À quel point le film est-il proche de l’histoire de votre famille ?

C’est avant tout une fiction. Notre ferme, par exemple, a brûlé deux fois. La descente de mon père aussi, a duré près de deux ans. Mon grand-père, lui, est dix fois pire que dans le film. Mais pour faire fonctionner une histoire à l’écran, on doit s’affranchir de certaines choses.

Vous aviez réalisé un documentaire sur le même sujet, « Les fils de la terre », ou vous mettiez en parallèle l’histoire de votre famille et celle d’un exploitant laitier. Qu’apporte la fiction par rapport à ce précédent travail ?

Porté par des comédiens, le cinéma est plus fort que le documentaire, il mobilise plus largement. Et c‘était important pour nous, de faire un film populaire. Grâce à la présence de Guillaume Canet, et à son implication, des personnes qui ne vont pas souvent au cinéma sont venues voir les avant-premières. On sent un grand intérêt du public pour le sujet.

Après ces deux films, comprenez-vous aujourd’hui pourquoi le suicide est plus fréquent chez les agriculteurs que dans d’autres professions ?

Il n’y a pas de réponse unique. La campagne isole, mais pas comme on peut l’imaginer, parce que ça ne concerne pas que de vieux célibataires endurcis. Même avec une famille, on peut se sentir seul. Souvent, la bouffée d’air, hormis l’ouvrier et le reste des proches, c’est celui qui vient vendre, le commercial, mais ça ne suffit pas.

Comment êtes-vous parvenu à recréer la ferme de votre père telle qu’elle existait dans les années quatre-vingt ou 90 ?

Je voulais être techniquement irréprochable. Si la scène se passe en 1996 ou en 1997, il ne faut pas du matériel de ces années-là, mais des machines construites cinq ou dix ans auparavant. Et on les a retrouvées chez des concessionnaires, ou chez des voisins, qui nous ont beaucoup aidés. Ils étaient fiers : non seulement on faisait un film sur les agriculteurs, mais en plus avec Guillaume Canet. Les gens qui nous ont loué la ferme, par exemple, ont conseillé Guillaume sur la manipulation des engins. Par chance, il apprend très vite. En 20 minutes il savait reculer avec un pulvé, un parallélogramme, ou une benne pleine.

Comment Guillaume Canet est-il arrivé sur le projet ?
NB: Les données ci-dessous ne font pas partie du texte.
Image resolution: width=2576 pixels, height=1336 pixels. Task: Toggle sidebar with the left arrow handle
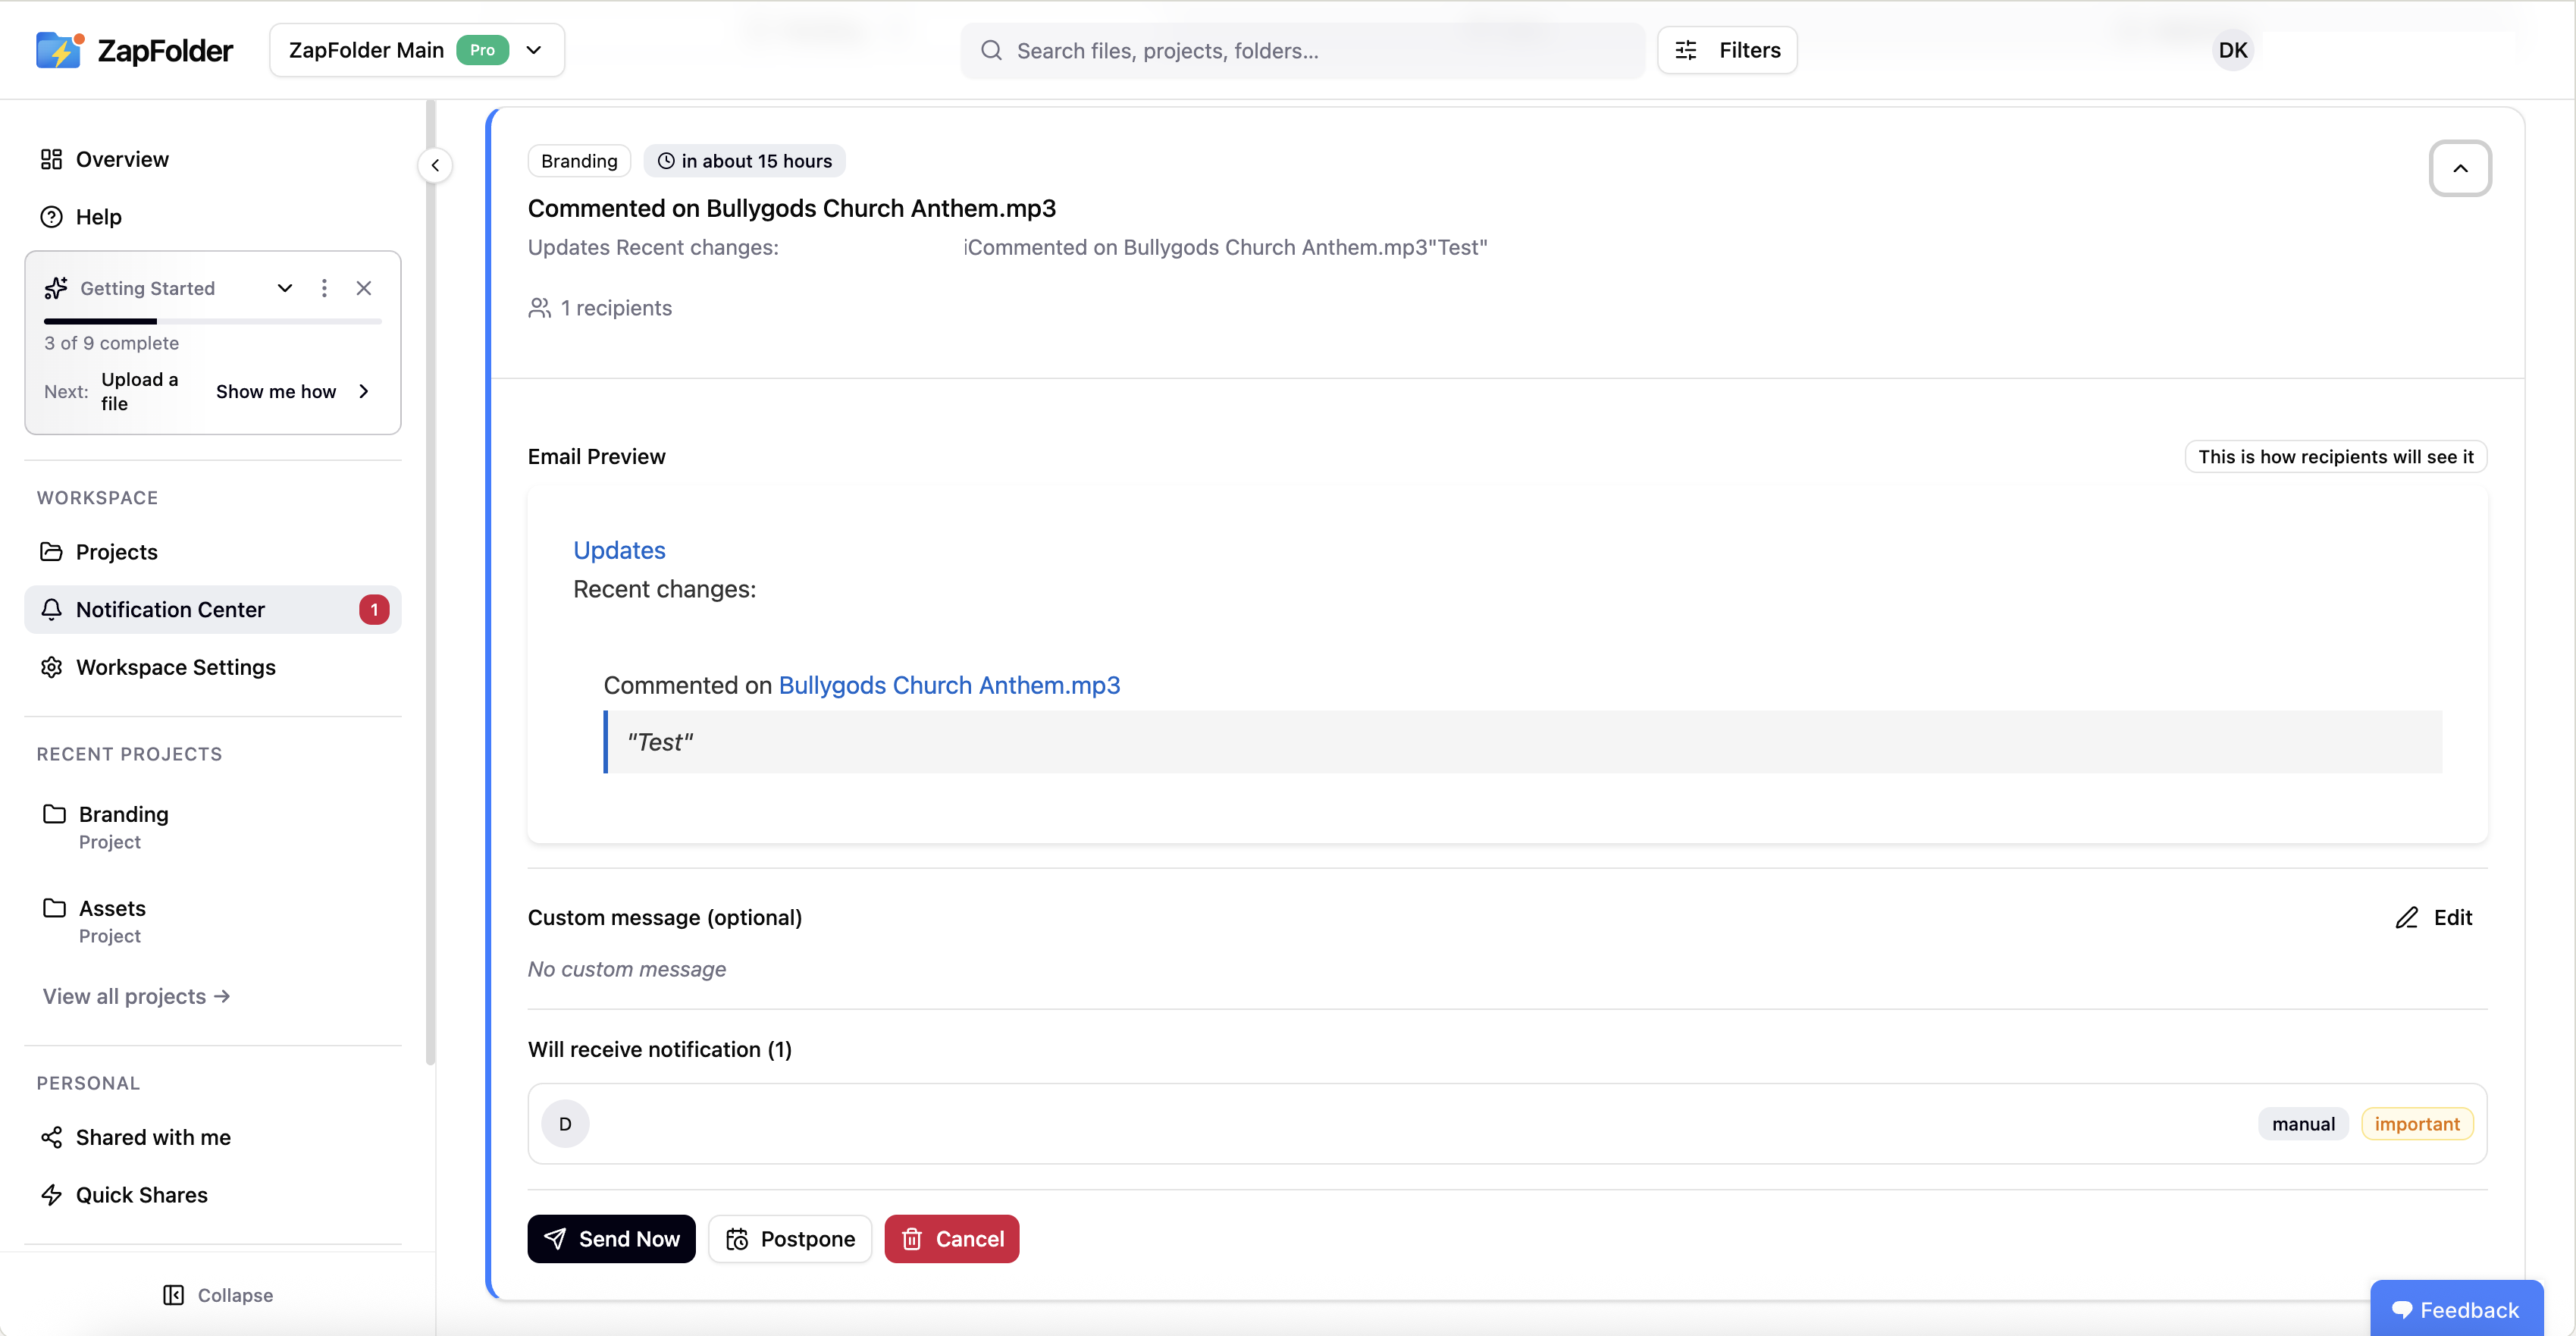pyautogui.click(x=435, y=165)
Il avait vu le documentaire, et il voulait en tirer une fiction. Mais quand il en a parlé à son producteur, celui-ci lui a appris que nous avions déjà écrit le scénario… Alors Guillaume a simplement demandé si les acteurs étaient déjà choisis. Sur ce film, les planètes se sont alignées. J’ai eu les bons acteurs, les bonnes conditions… On a tout tourné en 40 jours, et on a eu tous les temps, du soleil, du brouillard, de la neige, toujours au bon moment.

Au nom de la terre est-il un film politique ?

C’est un film coup de poing. Je veux que ça soit la fin d’un monde, d’un paradigme. Mon père s’est ôté la vie avec des phytos, et ce n’est pas anodin. Peu importe le produit au fond, glyphosate, fipronil, ou autre chose… Les agriculteurs sont les premières victimes de la chimie. Donc oui, c’est un film politique. Pour moi, un certain modèle agricole productiviste, soutenu par des entreprises de la chimie, a fait son temps.

Ceci dit, on n’arrêtera pas les phytos comme ça, c’est une lubie. Paul François, que je connais bien, a mis dix ans pour convertir sa ferme au bio. Quand est sur des trésoreries tendues, c’est compliqué. Bio, agriculture de conservation : il y a des solutions, mais elles demandent du temps.

L’intégration de la ferme dans la filière volaille force le héros du film à investir au-delà de ses capacités. Un certain modèle économique aurait-il selon vous lui aussi fait son temps ?

La variable d’ajustement, dans ces projets agricoles pharaoniques, c’est l’homme. Les chambres et les coopératives poussent les exploitants à investir des sommes astronomiques, à construire des cathédrales pour leur bétail ou leurs poulets. Et certains s’endettent tellement, qu’ils finissent par produire à perte. Dans une activité où, entre ciel et terre, on reste toujours vulnérable.

Propos recueillis par Ivan Logvenoff

Au nom de la terre, de Édouard Bergeon. Avec Guillaume Canet, Veerle Baetens, et Anthony Bajon (1 h 43). Sortie en salles le 25 septembre 2019, avant-premières dans toutes les régions.